MMP-7 mimics NMDA effects and blockade of NMDA channels prevents MMP-7 mediated F-actin rearrangement. Confocal images of 15-DIV hippocampal neurons in (a) control cultures and cultures treated with (b) MMP-7, (c) NMDA, (d) MK-801, (e) MK-801 + MMP-7, and (f) MK-801 + NMDA. F-actin polymerization was visualized by rhodamine-coupled phalloidin (red), presynaptic terminals by immunostaining for synaptophysin (green).

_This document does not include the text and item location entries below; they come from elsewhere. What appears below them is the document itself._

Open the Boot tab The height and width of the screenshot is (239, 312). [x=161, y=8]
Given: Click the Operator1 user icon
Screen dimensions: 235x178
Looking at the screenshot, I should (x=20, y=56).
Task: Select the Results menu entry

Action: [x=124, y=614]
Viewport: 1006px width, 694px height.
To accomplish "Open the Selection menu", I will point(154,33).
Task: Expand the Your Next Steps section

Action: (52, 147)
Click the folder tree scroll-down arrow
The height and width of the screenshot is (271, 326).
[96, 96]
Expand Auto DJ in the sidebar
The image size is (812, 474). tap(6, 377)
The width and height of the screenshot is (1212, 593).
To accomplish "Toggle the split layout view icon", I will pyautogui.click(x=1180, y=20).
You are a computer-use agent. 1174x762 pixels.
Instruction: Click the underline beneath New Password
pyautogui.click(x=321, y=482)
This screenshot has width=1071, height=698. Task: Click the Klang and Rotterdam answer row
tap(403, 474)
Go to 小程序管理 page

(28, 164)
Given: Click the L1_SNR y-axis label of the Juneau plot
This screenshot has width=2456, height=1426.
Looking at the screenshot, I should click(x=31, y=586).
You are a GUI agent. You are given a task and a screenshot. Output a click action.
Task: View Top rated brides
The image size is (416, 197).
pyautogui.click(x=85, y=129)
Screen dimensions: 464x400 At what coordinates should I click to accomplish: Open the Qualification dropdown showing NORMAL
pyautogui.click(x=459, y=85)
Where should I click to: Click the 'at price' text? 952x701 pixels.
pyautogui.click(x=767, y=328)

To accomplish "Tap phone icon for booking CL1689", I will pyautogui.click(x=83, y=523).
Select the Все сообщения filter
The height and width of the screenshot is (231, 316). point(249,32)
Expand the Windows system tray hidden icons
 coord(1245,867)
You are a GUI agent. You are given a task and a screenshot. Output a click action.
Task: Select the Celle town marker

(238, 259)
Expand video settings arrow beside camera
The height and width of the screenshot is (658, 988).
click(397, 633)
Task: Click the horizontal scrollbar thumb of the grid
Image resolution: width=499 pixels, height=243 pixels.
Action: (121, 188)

Scale bars: 10 μm (upper); 5 μm (lower). (g) Quantitative analysis of the number of F-actin, synaptophysin and actin/synaptophysin double-positive clusters per 10 μm of dendrite. Vertical bars indicate SD; n = 10 neurons per group; *p < 0.05, **p < 0.01, ***p < 0.001. (h) Average autocorrelation functions reflecting the labeling pattern of F-actin along dendrites of cultured neurons in control and experimental conditions, as indicated; error bars, 95% confidence intervals.

Fig. 7

MMP-7 effects in cultures grown on fibronectin or poly-dl-ornithine alone. MMP-7 effects were compared in cultures grown on fibronectin or poly-dl-ornithine. Confocal images of 15-DIV hippocampal neurons in cultures grown on (a, b) fibronectin, and (d, e) poly-dl-ornithine alone. F-actin polymerization was visualized by rhodamine-coupled phalloidin (red), presynaptic terminals by immunostaining for synaptophysin (green). Scale bars: 10 μm (upper); 5 μm (lower). (c, f) Quantitative analysis of the number of F-actin, synaptophysin and actin/synaptophysin double-positive clusters per 10 μm of dendrite in cultures grown on (c) fibronectin, or (f) poly-dl-ornithine alone. Vertical bars indicate SD; n = 10 neurons per group; *p < 0.05, **p < 0.01, ***p < 0.001).

Fig. 8

MMP-7-induced F-actin reorganization is reversible. Hippocampal neuron cultures (15 DIV) were treated for 1 h with control or MMP-7 containing medium (1 + 0), which was then replaced with normal or MK-801 containing medium for 2 h (1 + 2). (a–c) Quantitative analysis of the number of F-actin, synaptophysin and actin/ synaptophysin double-positive clusters per 10 μm of dendrite. (d) Quantitative analysis of neuronal survival.